● EXERCISE GOAL: From the essay about childhood bowling mornings below, copy the text between "Skill never played" and "lose her mind.", inclusive.

The Thrill is Gone
The Thrill is Gone

Every Wednesday morning when I was a child my mother would take my brother and I to a bowling alley. She had her own ball and shoes back then and we looked forward to the opening of the hall closet and her dragging that black swollen case to the trunk of our Buick.
I don’t know what about those mornings appealed to us…maybe it was a break in the menu of grilled cheese sandwiches and afternoon naps, but all I know is somehow those dark, dreary lanes and all that swirling smoke felt deliriously mocking of their motherly roles. There was the smell of frozen meat thawing and French fries in greasy binds, socks unleashed and body odors that I remember wondering what area they may have first found origin. Lane after lane of broken hangdog housewives seemed like a social movement gone awry…like entering a bar on a bright sunny day and seeing the same usual suspects at the counter…their eyes unaccustomed to the light quickly giving way to a susceptible glimpse of their descendible self.
Of course I didn’t realize this at the time. Back then I didn’t give much thought to the plight of women or finding a prestigious highbrow benchmark for daily household duties. I just loved the release and roll of the ball…the sound of it gliding down the lane…the excitement building…and then the force of impact. We would raise our arms in the air precisely at the time the hard rubber hit the pins and sent those little wooden soldiers flying. I remember how my brother and I would hold our breath, wait for the crash, followed by the scratch of the pencil on the scorecard. We would watch in amazement as the machine pulled back the downed pins and pushed my mom’s black ball back up the spinning belt once again.
Skill never played a factor for us. We didn’t even realize this was a sport. For us, it was just a mid-week event that broke up the monotony of childhood. A day in which we learned to appreciate bowling as if an art form – the drop of the cigarette into an ashtray, blowing on the fingertips before putting those dried digits into dark holes, feet planted on the hardwood grain, the ball cradled in a palmed prayer, the backward swing and toss. I remember being proud of my mom…how she wore a hat on her head that looked like a salad plate and was able to keep it planted firmly there with bobby pins. For our mundane lives of coloring and building blocks, it felt explosive. We had no idea it was something our mother did to occupy her time so that she didn’t lose her mind.

● DATA SECTION:
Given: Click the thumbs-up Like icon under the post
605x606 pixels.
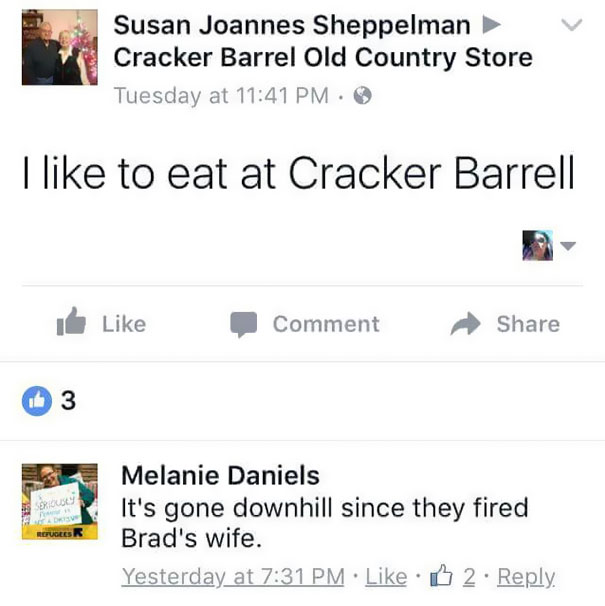Looking at the screenshot, I should pyautogui.click(x=72, y=323).
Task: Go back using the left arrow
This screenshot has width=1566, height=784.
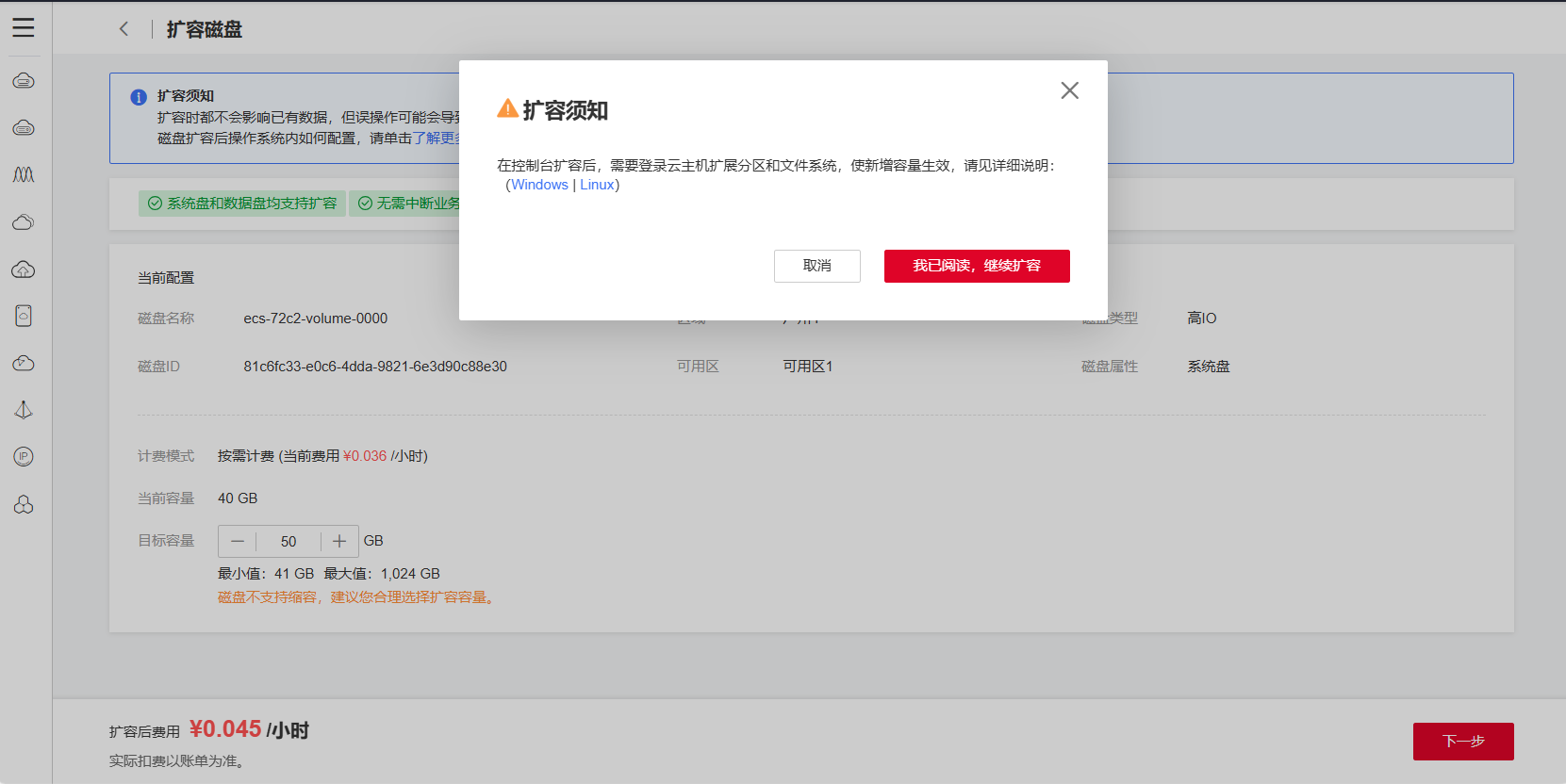Action: (x=124, y=29)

● REPLY:
Skill never played a factor for us. We didn’t even realize this was a sport. For us, it was just a mid-week event that broke up the monotony of childhood. A day in which we learned to appreciate bowling as if an art form – the drop of the cigarette into an ashtray, blowing on the fingertips before putting those dried digits into dark holes, feet planted on the hardwood grain, the ball cradled in a palmed prayer, the backward swing and toss. I remember being proud of my mom…how she wore a hat on her head that looked like a salad plate and was able to keep it planted firmly there with bobby pins. For our mundane lives of coloring and building blocks, it felt explosive. We had no idea it was something our mother did to occupy her time so that she didn’t lose her mind.